Toplumların Tarihsel Gelişim Açısından Sınıflandırılması
Toplumların Tarihsel Gelişim Açısından Sınıflandırılması 

İlkel toplumlar

• Klanlar

• Boylar (fratriler)

Toprağa yerleşmiş toplumlar

• Özler (aşiretler)

• Kentler (siteler)

• İmparatorluklar

• Feodal toplumlar

• Milletler

Klanlar: En ilkel toplumlardır. “Totem” adını alan kutsal saydıkları bir bitki ya da hayvana tapınışlardır. Totemle ilgili yasaklar sistemine “tabu”, totemin korkulan gücüne ise “mana” adı verilir. Klanlarda yazılı hukuk yoktur. Toplum yaşamı totem dininin tabularıyla düzenlenmiştir.
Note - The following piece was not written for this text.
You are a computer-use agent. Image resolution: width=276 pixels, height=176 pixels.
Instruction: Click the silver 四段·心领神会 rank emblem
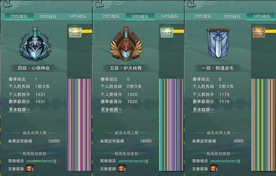pos(35,44)
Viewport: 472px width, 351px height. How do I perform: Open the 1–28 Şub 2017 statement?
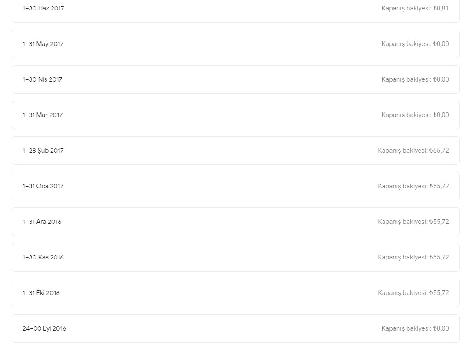pos(236,151)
Klanlardaki aile tipi “totem (klan) ailesi” adını alır. Bu ailenin özelliği, varsayımlı kandaşlık ve dıştan evlenme (egzogami) kuralının olmasıdır. Varsayımlı kandaşlık, insanların gerçekten kandaş olmadığı hâlde birbirlerini akraba saymalarıdır. Klan üyeleri aynı totemden geldiklerine inanmışlar, bu nedenle de birbirlerini akraba saymışlardır. Klan üyelerinin birbirleriyle evlenmeleri yasaktır. Buna aile dışından evlilik (egzogami) adını veriyoruz.
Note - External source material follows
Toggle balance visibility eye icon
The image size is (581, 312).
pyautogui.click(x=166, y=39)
Klanlarda “yaygın egemenlik” vardır. Yöneten ve yönetilenler henüz ayrılmadığından devlet yoktur. Bu durum, yaygın egemenlik adını alır.

Klanlarda ekonomik etkinlik, avcılık ve toplayıcılıktı. İnsanlar doğaya hiç katkıda bulunmadan, sadece doğanın verdikleriyle yetiniyorlardı. Eu nedenle, klanlardaki ekonomik düzen asalak ekonomi olarak adlandırılır. Klan üyeleri arasında cinse ve yaşa dayalı iş bölümü vardı. Yaşlılar ve kadınlar bitki toplar, erkekler avcılık yaparlardı.

Klanlarda ortak mülkiyet vardı. Sahip olunan her şey klan üyelerinin ortak malıydı.

Boylar (fratriler): Zamanla klanların birleşmesiyle yine göçebe olan boylar oluşmuştur. Boyların nüfusları klanlardan fazladır. Totem inancı da değişmiştir. Totemin bir resmi ya da heykeli yapılmış ve ona tapılmıştır. Bu resim ya da heykel put (fetiş), bu inanç biçimi de putperestlik (fetişizm) adını alır.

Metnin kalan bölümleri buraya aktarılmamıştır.